Non riesco *a trovare il libro* → *Lo riesco. → *Che cosa riesci?  
Non ha bisogno *di raccontare tutto* → *Non lo ha bisogno. → *Che cosa ha bisogno?  
_
Il libro_ e _tutto_ sono definitivamente oggetti, la funzione dei verbi infiniti, tuttavia, sembra assai più complicata da individuare.


----------



## pizzi

River, mi viene un dubbio (anzi, due: forse non parliamo dello stesso argomento ).
Nel  primo blocco dei tuoi esempi i verbi sono tutti transitivi, e nel  secondo intransitivi. Non penso si possano trattare alla stessa maniera .
Le frasi con l'asterisco sono un vero stridore di lamette sui vetri...

piz


----------



## Riverplatense

pizzi said:


> River, mi viene un dubbio (anzi, due: forse non parliamo dello stesso argomento ).
> Nel  primo blocco dei tuoi esempi i verbi sono tutti transitivi, e nel  secondo intransitivi. Non penso si possano trattare alla stessa maniera .
> Le frasi con l'asterisco sono un vero stridore di lamette sui vetri...
> 
> piz



Esatto, questo è «il punto»!  

Ma cosa sono, poi, quelle costruzioni che completano le frasi _riuscire a..._, _aver bisogno di..._? Fanno parte della proposizione principale?

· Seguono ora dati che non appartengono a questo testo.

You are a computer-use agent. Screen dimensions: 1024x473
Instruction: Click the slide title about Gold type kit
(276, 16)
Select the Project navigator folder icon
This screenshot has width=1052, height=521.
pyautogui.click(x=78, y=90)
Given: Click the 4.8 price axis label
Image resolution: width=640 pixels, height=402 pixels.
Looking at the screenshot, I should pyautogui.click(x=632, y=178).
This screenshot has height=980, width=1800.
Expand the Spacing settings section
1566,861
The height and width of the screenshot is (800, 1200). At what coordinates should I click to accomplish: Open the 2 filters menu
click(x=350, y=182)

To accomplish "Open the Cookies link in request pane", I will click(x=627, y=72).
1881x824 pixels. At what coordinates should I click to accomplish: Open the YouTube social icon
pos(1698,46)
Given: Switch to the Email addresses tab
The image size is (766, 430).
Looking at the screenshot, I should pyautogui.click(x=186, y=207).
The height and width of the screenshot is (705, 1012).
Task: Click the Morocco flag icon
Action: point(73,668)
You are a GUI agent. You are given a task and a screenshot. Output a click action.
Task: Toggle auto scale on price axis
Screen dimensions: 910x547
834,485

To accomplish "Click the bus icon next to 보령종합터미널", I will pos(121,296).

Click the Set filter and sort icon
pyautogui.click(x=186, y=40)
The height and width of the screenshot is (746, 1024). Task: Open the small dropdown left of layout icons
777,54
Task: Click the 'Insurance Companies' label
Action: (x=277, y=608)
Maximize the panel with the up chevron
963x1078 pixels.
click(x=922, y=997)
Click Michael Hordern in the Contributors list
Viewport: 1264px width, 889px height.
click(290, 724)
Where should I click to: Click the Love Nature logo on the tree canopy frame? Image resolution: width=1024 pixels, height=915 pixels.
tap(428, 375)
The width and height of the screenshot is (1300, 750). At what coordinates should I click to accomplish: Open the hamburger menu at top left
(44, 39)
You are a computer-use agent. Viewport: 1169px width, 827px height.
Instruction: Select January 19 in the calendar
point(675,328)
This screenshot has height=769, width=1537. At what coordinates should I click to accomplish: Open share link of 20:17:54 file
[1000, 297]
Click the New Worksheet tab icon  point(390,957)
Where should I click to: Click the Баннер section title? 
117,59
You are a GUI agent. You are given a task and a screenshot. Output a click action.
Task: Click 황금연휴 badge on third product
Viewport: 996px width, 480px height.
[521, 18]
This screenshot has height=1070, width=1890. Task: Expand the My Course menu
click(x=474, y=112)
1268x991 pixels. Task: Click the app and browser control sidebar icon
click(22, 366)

Potrebbe essere che la «traduzione mentale» delle frasi in tedesco mi faccia giungere a questa conclusione, ma io suppongo che si tratti di proposizioni subordinate. D'altra parte, se fossero secondarie implicite, neanche si potrebbero costruire degli equivalenti espliciti.


----------



## Riverplatense

Anzi, dopo averci pensato direi che non costituiscono proposizioni subordinate, ma qualche cosa me lo fa mettere in dubbio...


----------



## Giorgio Spizzi

Sono delle "completive", no?

GS


----------



## marcogaiotto

Ciao a tutti! Riprendo da qui la mia discussione! Il mio thread è stato chiuso e Necsus mi ha rimandato a questa discussione. Ti ringrazio, Necsus! Io proporrei che "riuscire a" è un verbo fraseologico o assimilabile al modale "potere"; quindi si tratta di un'unica proposizione "Riesco a trovare il libro". Siete d'accordo? Vi ringrazio!


----------



## Necsus

Così parrebbe, sì (CLIC):
"*Verbi fraseologici* (nella grammatica tradizionale = equivalenti a una _frase_) _stare per, essere lì lì per, riuscire a, sapere, cercare di, cominciare a, finire di/con/per, solere,_ ecc. Si tratta di forme o costruzioni che indicano se l'azione espressa dal verbo _ha inizio_, oppure _viene tentata_, o _viene ripetuta_, o _viene portata a termine_".

PS: se ne è parlato indirettamente anche in questa discussione: 'posizione del pronome atono'.


----------



## marcogaiotto

Grazie mille ancora, Necsus!


----------



## Necsus

Prego!


----------